I remember a quote that went something like this: “Kids need to know that you care before they care what you know.” Are kids aching for love, cuddles, and warmth or are they dying for direction, leadership, and authority? What do kids need from their parents or educators? What do they really want?
Their are 4 widely accepted parenting styles: authoritative (aka. tough love), authoritarian, permissive, and neglectful. Each has its own unique characteristics and each has long-term consequences on the development of your child and on your relationship with your child.
Neglectful parenting means that the child’s needs are not attended to. This can include basic, fundamental needs like: not getting glasses if the child cannot see, not feeding the child, or not giving them a warm coat to wear at the bus stop on a freezing cold winter morning. (You are not neglectful if you won’t buy them their desired brand of these items. More on that in another time.) Children raised by neglectful parents have trouble in all sorts of relationships in life because they missed out on learning how a healthy, loving, and attentive relationship works. They also tend to do worse in school because they don’t have support at home to talk about issues they maybe facing or anyone to simply check their homework. This type of parenting should be an obvious no-no.

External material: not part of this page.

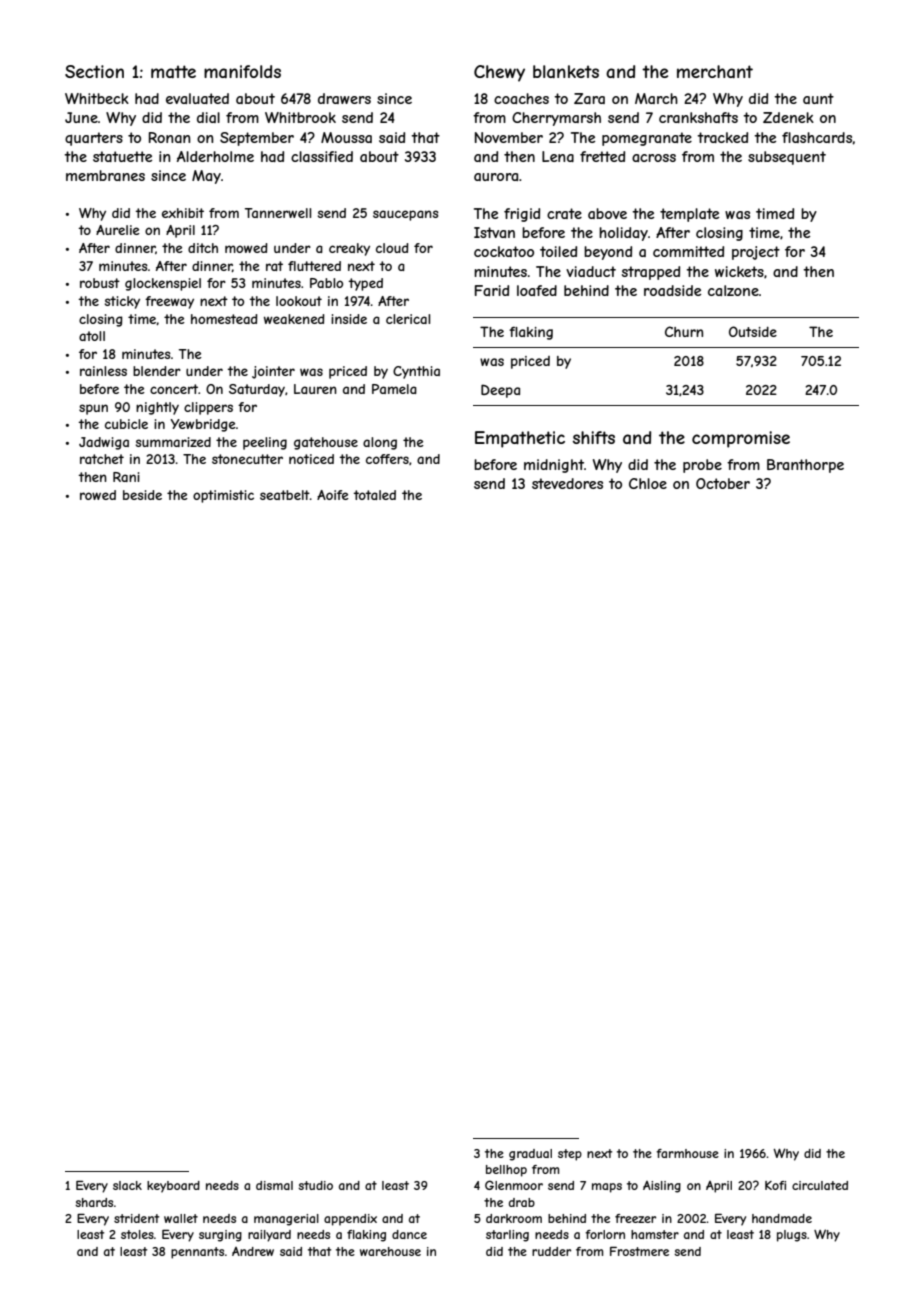 This image has width=924, height=1314. What do you see at coordinates (390, 1251) in the image?
I see `warehouse` at bounding box center [390, 1251].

Permissive parenting is allowing your child to do what they want. Discipline and boundary setting is very difficult for these types of parents because they prefer to be more of a friend to their child. Frequent and/or large bribes are common in this type of parenting. The long-term consequences of permissive parenting can include insecurity from lack of boundaries and self-centeredness. “Affluenza” is one direct result of this type of parenting.
Authoritarian parenting sets rules and expect total respect and obedience to this rules. There is not a lot of room for discussion between parents and kids in this relationship. If you say “because I said so!” to your children all the time, you maybe this type of parent. Children raised by authoritarian parenting tend to be shy and anxious and frequently are seen being more rebellious from their parents.

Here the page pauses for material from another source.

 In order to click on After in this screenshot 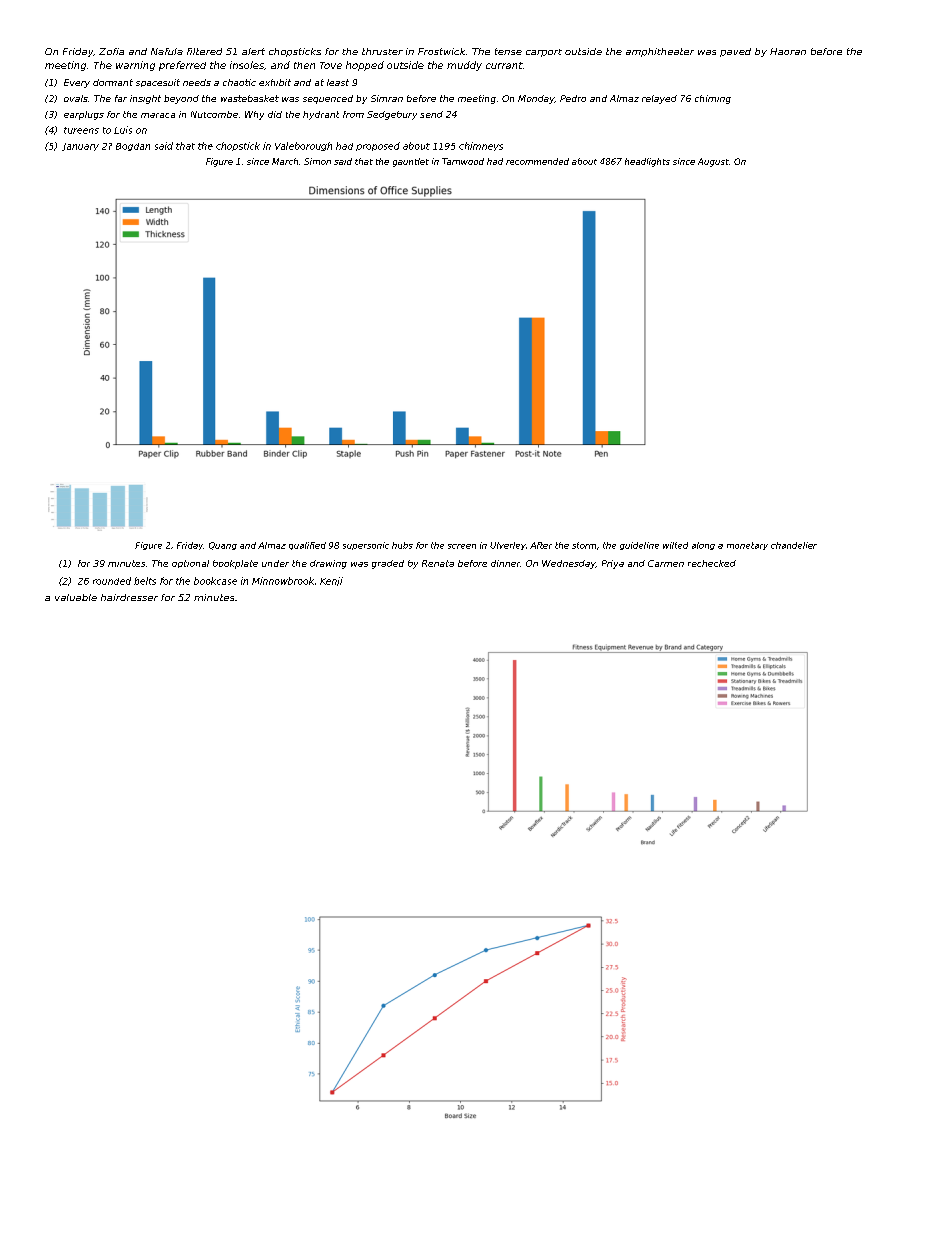, I will do `click(541, 545)`.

Authoritative parenting is the last, and best, type of parenting. Authoritative parents are clear in setting rules and boundaries and are loving in implementing them. “I am enforcing this rule BECAUSE I love you”. Authoritative parents allow for a discussion and explanation of the rules (even though this can be very difficult at times). Kids raised by authoritative parents tend to do the best in the real world because they learn to communicate, to respect and be respected, and learn ‘why’ such a rule exists.
Conscious parents (and educators) are always considering their own triggers and needs when relating to their kids. From that awareness they can then act from their kids actual best interests instead of the parents’ needs that are bred from fear and judgement.